READING PASSAGE =>
↓

It's the sort of thing that can almost pass for background noise these days: over the past week, a number of publications tentatively declared, based on a UN report from the Libyan civil war, that killer robots may have hunted down humans autonomously for the first time. As one headline put it: "The Age of Autonomous Killer Robots May Already Be Here."
But is it? As you might guess, it's a hard question to answer.
The new coverage has sparked a debate among experts that goes to the heart of our problems confronting the rise of autonomous robots in war. Some said the stories were wrongheaded and sensational, while others suggested there was a nugget of truth to the discussion. Diving into the topic doesn't reveal that the world quietly experienced the opening salvos of the Terminator timeline in 2020. But it does point to a more prosaic and perhaps much more depressing truth: that no one can agree on what a killer robot is, and if we wait for this to happen, their presence in war will have long been normalized.
It's cheery stuff, isn't it? It'll take your mind off the global pandemic at least. Let's jump in:
WHAT'S THE ACTUAL NEWS HERE?
The source of all these stories is a 548-page report from the United Nations Security Council that details the tail end of the Second Libyan Civil War, covering a period from October 2019 to January 2021. The report was published in March, and you can read it in full here. To save you time: it is an extremely thorough account of an extremely complex conflict, detailing various troop movements, weapon transfers, raids and skirmishes that took place among the war's various factions, both foreign and domestic.

↑

AVAILABLE DATA =>

↓

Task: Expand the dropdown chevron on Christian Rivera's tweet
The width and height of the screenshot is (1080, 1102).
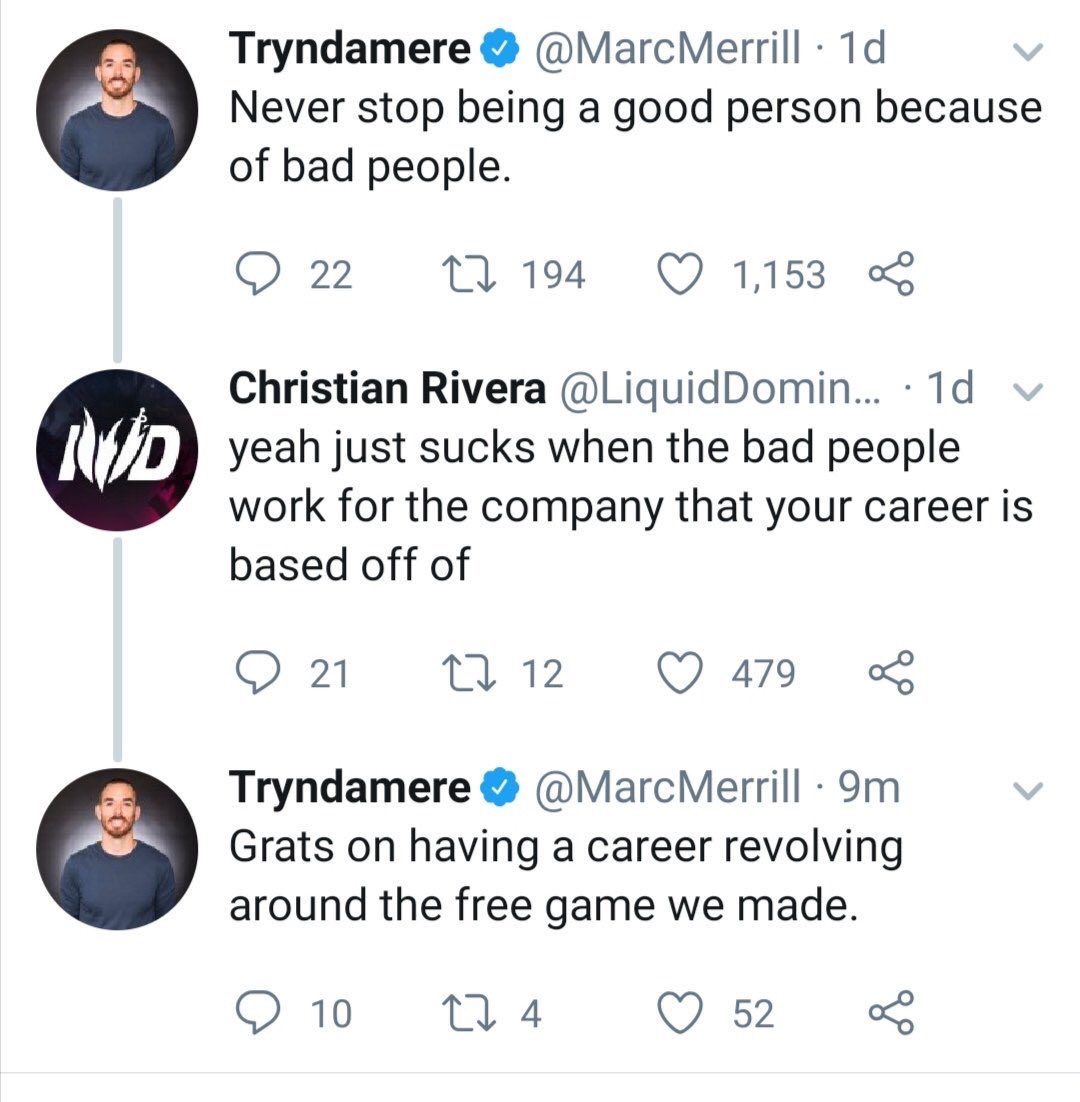Action: pyautogui.click(x=1027, y=391)
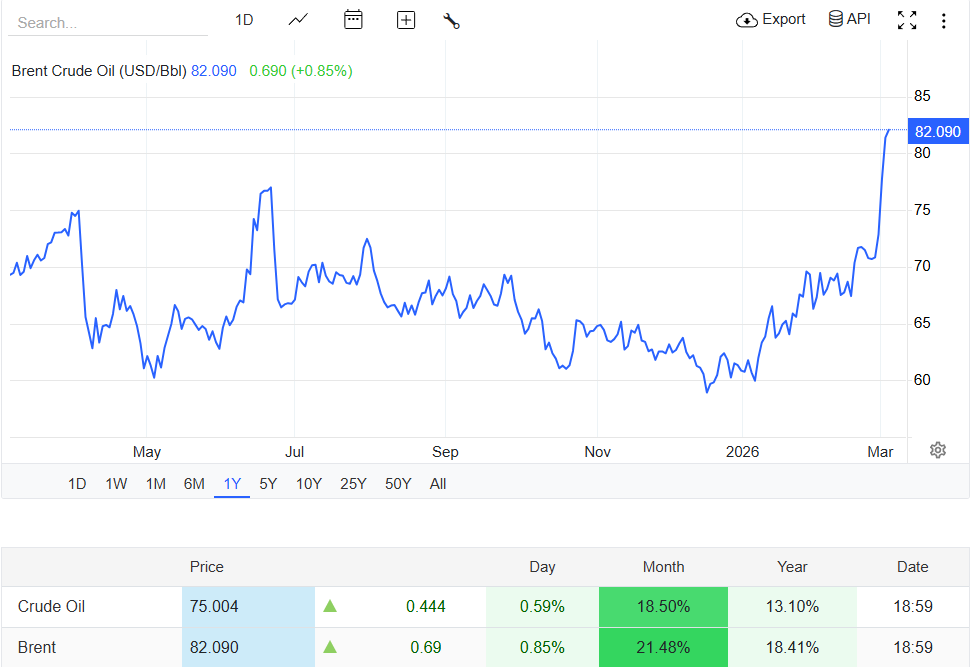The width and height of the screenshot is (971, 667).
Task: Open the Crude Oil link in table
Action: click(x=51, y=606)
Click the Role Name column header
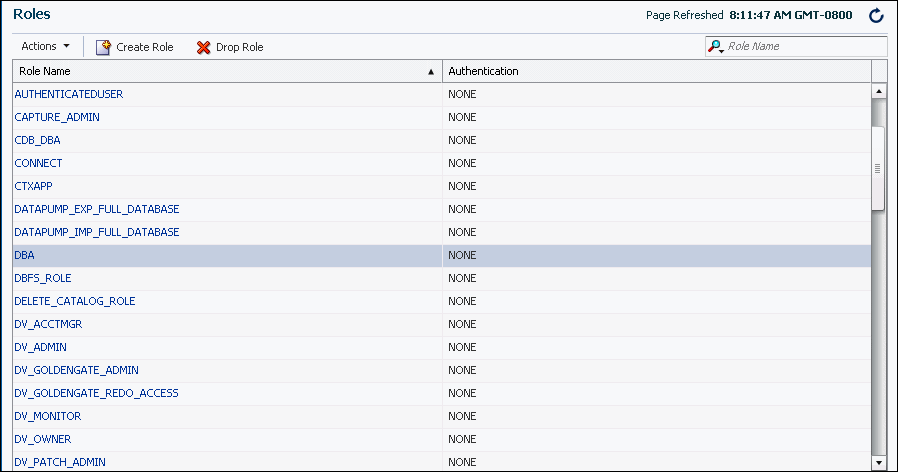Image resolution: width=898 pixels, height=472 pixels. [200, 72]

↑

In the article on killer robots and the Libyan civil war, what period does the United Nations Security Council report cover?

TASK SOLUTION =>
It covers October 2019 to January 2021.